JSON supports the following data types:
- __Integers__: Are write as a number (`123`)
  - Only numbers from base 10 are supported (no hexadecimal, octal, etc.)
  - Negative numbers are supported by using the `-` sign
  - Positive numbers don't need the `+` sign
- __Real numbers__: Are written as a number with a decimal point (`123.45`)
  - Negative numbers are supported by using the `-` sign
  - Positive numbers don't need the `+` sign
- __Strings__: Are written as a string (`"Hello World"`)
  - Are enclosed in double quotes
  - Can't be split across multiple lines
  - Can contain any character, including escape characters
    - ![Space combinations](attachment:image.png)
- __Boolean__: Are written as `true` or `false`
- __None__: Are written as `null`
- __Array__: Are written as a list of values separated by commas and enclosed in square brackets (`[1, 2, 3]`)
  - Can contain any data type
  - Can be empty (`[]`)
- __Object__: A set of properties separated by comas and with format key:value (`{"key1": "value1", "key2": "value2"}`)
  - Can contain any data type
  - Can be empty (`{}`)
  - No name restrictions

---

## Using JSON in Python

Python has a built-in package called `json`, which can be used to work with __JSON objects__, in particular, this module is able to transform these objects into data that Python knows how to interpret.

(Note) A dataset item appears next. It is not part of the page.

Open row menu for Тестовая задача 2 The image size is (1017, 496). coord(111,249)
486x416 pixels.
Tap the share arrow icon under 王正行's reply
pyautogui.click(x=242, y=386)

The functions of this module are the following:
- `dumps`: Generates a JSON in String format from the argument sent.
- `loads`: Translates a String in JSON format from the argument sent.

__NOTE__: For both methods, if the final `s` is not included, instead of working with Strings the module will work with files.

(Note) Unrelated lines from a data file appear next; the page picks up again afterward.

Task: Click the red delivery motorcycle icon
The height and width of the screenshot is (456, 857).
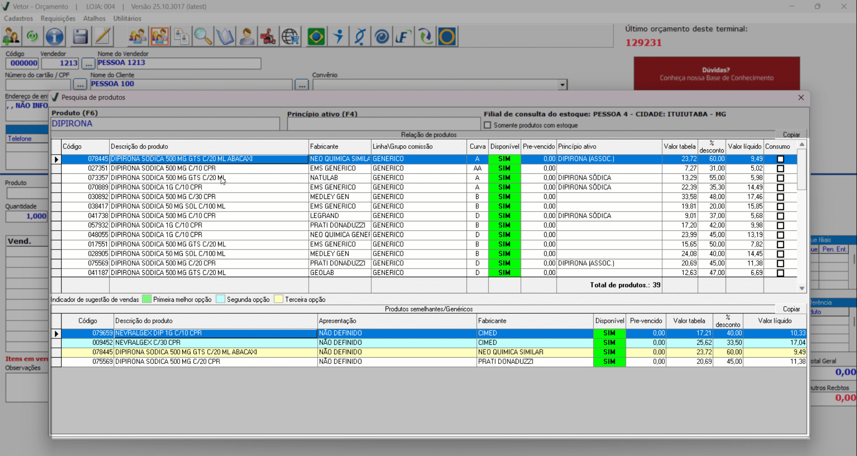Action: click(268, 37)
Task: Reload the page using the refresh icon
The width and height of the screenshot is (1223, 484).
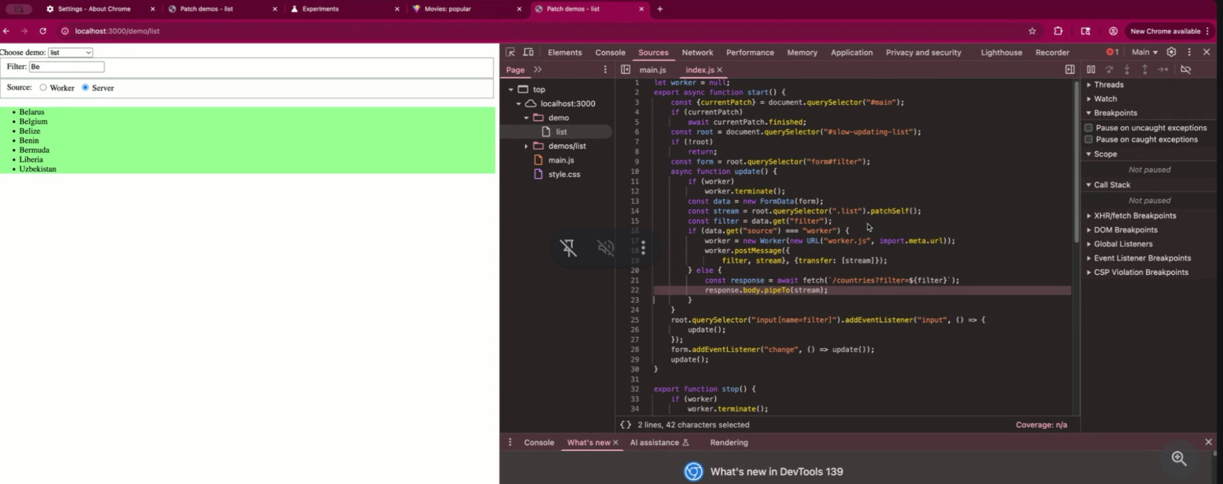Action: pyautogui.click(x=43, y=31)
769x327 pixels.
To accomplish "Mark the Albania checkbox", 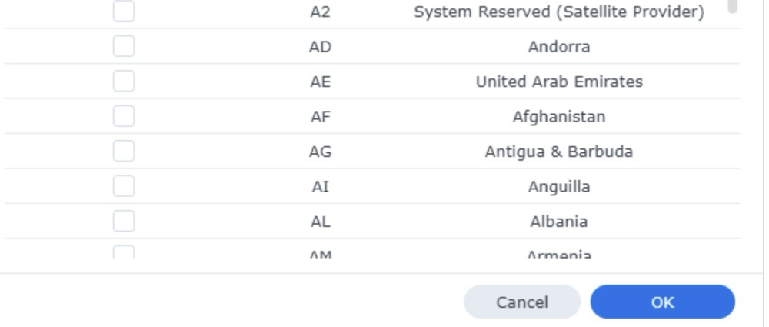I will tap(123, 222).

The module defines the following conventions before performing the transformation between Python and JSON:

![Conversion](attachment:image-2.png)

---

## Limitations

If you look at the "Python data" column in the table above, the JSON module does not have a translation for objects.

Moreover, let's see what happens when transforming an object:

In [1]:
import json

class Person:
    def __init__(self, name: str, age: int) -> None:
        self.name: name
        self.age: age

obj = Person("John", 10)

json.dumps(obj)

TypeError: Object of type Person is not JSON serializable

As you can see, JSON raises a TypeError.

`TypeError: Object of type Person is not JSON serializable`.

One __trap__ that could be done is instead of generating a JSON with the properties of the object instead of the object itself.

That is to say:

In [3]:
import json

class Person:
    def __init__(self, name: str, age: int) -> None:
        self.name = name
        self.age = age

obj = Person("John", 10)

json.dumps(obj.__dict__)

'{"name": "John", "age": 10}'


---

## A cleaner way to encode/decode objects

The JSON methods that allow for Python to JSON conversions have arguments that can receive callbacks with which to pre-encode the received argument, so that they convert that value to a JSON-interpretable one.

The arguments for each method are as follows:
- __`dumps`__ > `default` > `default`.
- __`loads`__ > `object_hook`.

The following is an example where these arguments are used to transform an object:

In [4]:
import json


class Who:
    def __init__(self, name, age):
        self.name = name
        self.age = age


def encode_who(w):
    if isinstance(w, Who):
        return w.__dict__
    else:
        raise TypeError(w.__class__.__name__ + 'is not JSON serializable')


def decode_who(w):
    return Who(w['name'], w['age'])


old_man = Who("Jane Doe", 23)
json_str = json.dumps(old_man, default=encode_who)
new_man = json.loads(json_str, object_hook=decode_who)
print(type(new_man))
print(new_man.__dict__)

<class '__main__.Who'>
{'name': 'Jane Doe', 'age': 23}



---

## Creating or own JSON custom class

The JSON module has the `JSONencoder` and `JSONdecoder` classes which we can play with to generate our own custom classes to encode and decode JSONs.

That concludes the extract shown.